Even if the system somehow doesn’t run a configurable LDAP, a replication server (even we run replicated LDAP servers; we’re smart, just smart enough to shoot ourselves in the head) can be set up. The secondary password is entered on that server, and only the affected systems are pointed at it. It’s seamless and it gives us another backup authentication server. It’s probably still a bad idea, but it isn’t so grotesquely bad that it endangers every authenticated system we have. It only (in this case) endangers every mail store.

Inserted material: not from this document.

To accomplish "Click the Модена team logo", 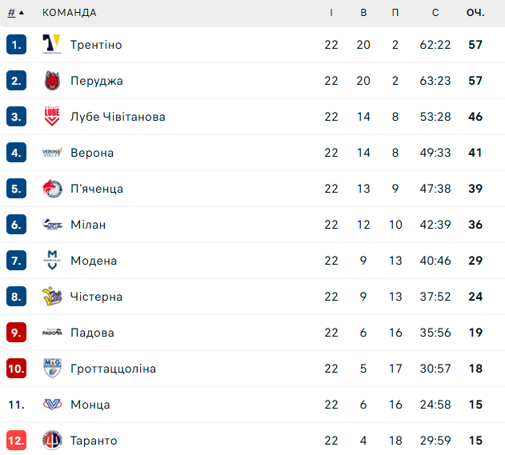I will [52, 261].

“And anyway, what could they do even if they got the password. It’s only temporary. We back everything up.” If any one of the systems that access our LDAP server has already been hacked, and the hacker notices that every account now has a second password that is the same for all accounts, what do you want to think they’re going to start trying to crack that hash? One single password that gives them access to every user-related service on campus? No, they’ll probably ignore it and go back to playing tetris on the command line.

Absolutely.

I wrote earlier about the Slashdot Test. This one fails it so badly I can’t imagine what the reaction would be. Setting up a single, universal back door to every authenticated service at the University is never the “only solution”. I used to think that a central authentication system was a good idea because it keeps people from having to post all of their passwords on sticky notes on their monitors. But if it also makes it more likely that IT is going to royally fuck up, we haven’t gained much.

I only found out about this one because (a) I already didn’t trust our LDAP server, (b) I was caching to a format that only allowed for one password, and (c) the script’s design caused it to choose the wrong one. God only knows how much other crap like this is on our system.

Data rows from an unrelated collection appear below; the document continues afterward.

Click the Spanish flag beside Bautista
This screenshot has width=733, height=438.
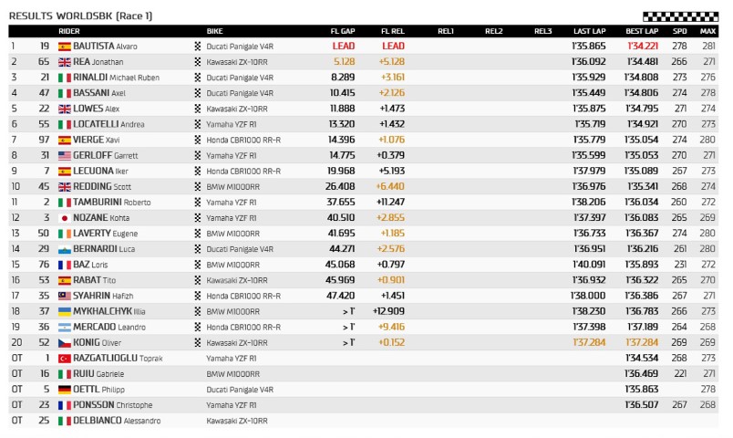click(64, 46)
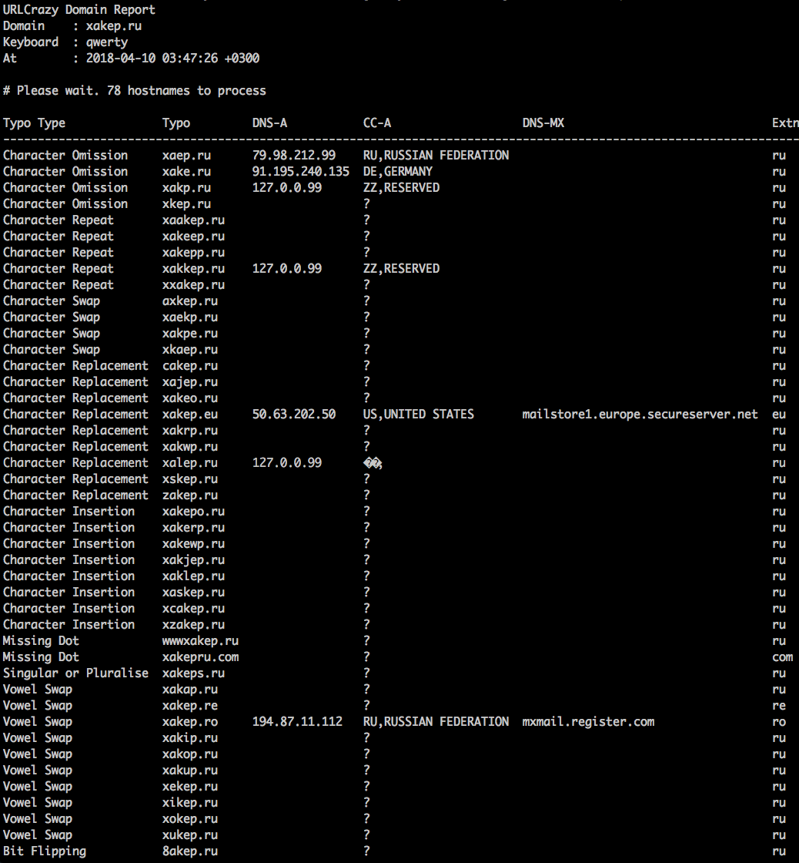Click the mxmail.register.com mail server entry
Viewport: 799px width, 863px height.
tap(588, 721)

But none of this is even the funny part. It’s just sad. The funny part is that before I was called, the person who first noticed the problem went to the network group and asked them if there had been any changes that might affect logging in to the web server. “No, there were no major changes today.” I don’t know what constitutes a major change, but adding an alternate password to all 19,000 accounts sounds like one to me.

Oh, and of course it goes without saying, we made this major change to the LDAP system on a Friday afternoon, ensuring that even if someone does hack us, we won’t know until the hacker tells us, probably by turning all of our web pages into a porn emporium or setting all of our student grades to D-. “Lake Wobegon, where all the students are below average.”

March 14, 2007: Publicly available passwords

One of our departmental accounts was having trouble logging in. When I looked at their LDAP entry, I noticed that their home directory was wrong. In fact, it didn’t look like a home directory at all. It looked like a password—the kind of password that a system administrator might choose.

I went off to find someone who might know more, and ran into two of our system administrators, one of whom was the person who had earlier defended the universal back door.

“Do either of you recognize xxxxxx—”

“—bang?”

“Yes.”

“We use that password on a lot of our systems; why?”

“The student health center account has that as their home directory. It’s publicly available on our LDAP directory.”

“Crap.”

Now, mistakes happen. Something like this is bound to happen at least once in a system administrator’s life. That’s why it’s important to make sure that no one password can unlock everything. Fortunately this system password wasn’t the universal password. It’s been several months now, and the “weekend” backdoor is still there.

February 16, 2007: A weekend solution, two months later

We’re implementing a new student portal, and as part of the portal we want a true single sign-on: one that works across systems. We’ve brought in a consultant to assist us; I happened to be there today while the consultant was copying a user from our LDAP authentication system to the portal for test purposes.

“That’s strange. Every user seems to have two password hashes.”

“Yeah.”

“The second one seems to always be the same hash.”

“Yeah.”

“That’s scary.”

“Yeah.”

Yes, our weekend backdoor is still active two months later.